* **Task data**:
▼▼▼

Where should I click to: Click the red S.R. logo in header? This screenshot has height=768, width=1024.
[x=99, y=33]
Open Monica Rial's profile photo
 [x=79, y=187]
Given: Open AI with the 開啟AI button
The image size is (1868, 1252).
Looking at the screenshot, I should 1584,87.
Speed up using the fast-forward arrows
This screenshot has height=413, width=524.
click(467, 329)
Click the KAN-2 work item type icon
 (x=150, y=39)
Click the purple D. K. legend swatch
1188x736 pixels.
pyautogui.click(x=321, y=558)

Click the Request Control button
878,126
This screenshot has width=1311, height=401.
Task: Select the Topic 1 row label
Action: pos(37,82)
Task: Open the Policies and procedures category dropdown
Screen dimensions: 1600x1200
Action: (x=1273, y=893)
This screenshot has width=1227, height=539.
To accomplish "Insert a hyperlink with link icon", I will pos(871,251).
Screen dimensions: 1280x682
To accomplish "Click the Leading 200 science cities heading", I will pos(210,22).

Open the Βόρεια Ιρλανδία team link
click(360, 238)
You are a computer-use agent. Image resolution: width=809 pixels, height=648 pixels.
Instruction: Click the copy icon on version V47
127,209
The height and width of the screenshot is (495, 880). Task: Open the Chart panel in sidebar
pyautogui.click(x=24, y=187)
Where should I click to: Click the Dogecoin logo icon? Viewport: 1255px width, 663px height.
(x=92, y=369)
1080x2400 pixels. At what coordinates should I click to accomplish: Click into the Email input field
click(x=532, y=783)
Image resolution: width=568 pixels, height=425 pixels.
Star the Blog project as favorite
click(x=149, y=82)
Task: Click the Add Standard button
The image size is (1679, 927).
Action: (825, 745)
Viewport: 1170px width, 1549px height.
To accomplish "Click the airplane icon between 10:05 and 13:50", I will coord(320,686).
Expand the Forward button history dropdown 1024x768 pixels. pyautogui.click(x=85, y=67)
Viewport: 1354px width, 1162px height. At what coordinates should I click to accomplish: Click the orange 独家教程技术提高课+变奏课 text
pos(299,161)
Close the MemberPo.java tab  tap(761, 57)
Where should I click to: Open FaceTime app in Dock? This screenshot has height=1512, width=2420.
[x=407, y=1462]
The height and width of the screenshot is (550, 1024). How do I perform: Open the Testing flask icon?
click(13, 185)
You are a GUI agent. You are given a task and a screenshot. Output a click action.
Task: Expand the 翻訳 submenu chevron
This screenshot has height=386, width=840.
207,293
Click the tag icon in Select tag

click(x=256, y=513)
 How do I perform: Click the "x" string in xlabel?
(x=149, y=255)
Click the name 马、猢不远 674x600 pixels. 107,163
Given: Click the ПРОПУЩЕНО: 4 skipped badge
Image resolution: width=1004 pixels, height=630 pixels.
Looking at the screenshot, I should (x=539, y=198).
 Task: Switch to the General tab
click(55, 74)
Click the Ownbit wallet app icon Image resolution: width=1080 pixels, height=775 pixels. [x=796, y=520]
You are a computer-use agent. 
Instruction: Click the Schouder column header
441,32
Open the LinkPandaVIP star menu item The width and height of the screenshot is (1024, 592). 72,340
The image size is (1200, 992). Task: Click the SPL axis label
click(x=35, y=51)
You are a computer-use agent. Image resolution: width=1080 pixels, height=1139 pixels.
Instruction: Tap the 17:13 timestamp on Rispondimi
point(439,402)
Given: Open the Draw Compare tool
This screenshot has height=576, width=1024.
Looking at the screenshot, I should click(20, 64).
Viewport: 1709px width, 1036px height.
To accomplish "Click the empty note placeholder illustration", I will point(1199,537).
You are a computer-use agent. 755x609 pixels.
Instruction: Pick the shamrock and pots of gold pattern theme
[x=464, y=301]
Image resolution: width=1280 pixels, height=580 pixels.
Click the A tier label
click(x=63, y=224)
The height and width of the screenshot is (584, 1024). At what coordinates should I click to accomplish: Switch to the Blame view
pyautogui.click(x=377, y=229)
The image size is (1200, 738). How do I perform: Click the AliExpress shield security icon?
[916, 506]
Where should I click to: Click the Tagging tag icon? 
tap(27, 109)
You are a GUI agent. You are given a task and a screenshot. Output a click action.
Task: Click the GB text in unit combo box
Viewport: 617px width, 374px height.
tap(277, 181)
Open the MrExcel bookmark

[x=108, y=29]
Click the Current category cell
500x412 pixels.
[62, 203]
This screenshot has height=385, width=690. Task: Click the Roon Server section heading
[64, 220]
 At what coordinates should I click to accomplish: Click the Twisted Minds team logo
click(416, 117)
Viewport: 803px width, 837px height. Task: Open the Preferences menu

▲▲▲

* **Your instructions**: From the data, pick out every line that includes "computer".

* **Completed task**:
You are a computer-use agent. Image resolution: width=809 pixels, height=648 pixels.
You are a computer-use agent. 
You are a computer-use agent. Image resolution: width=1080 pixels, height=1139 pixels.
You are a computer-use agent. 755x609 pixels.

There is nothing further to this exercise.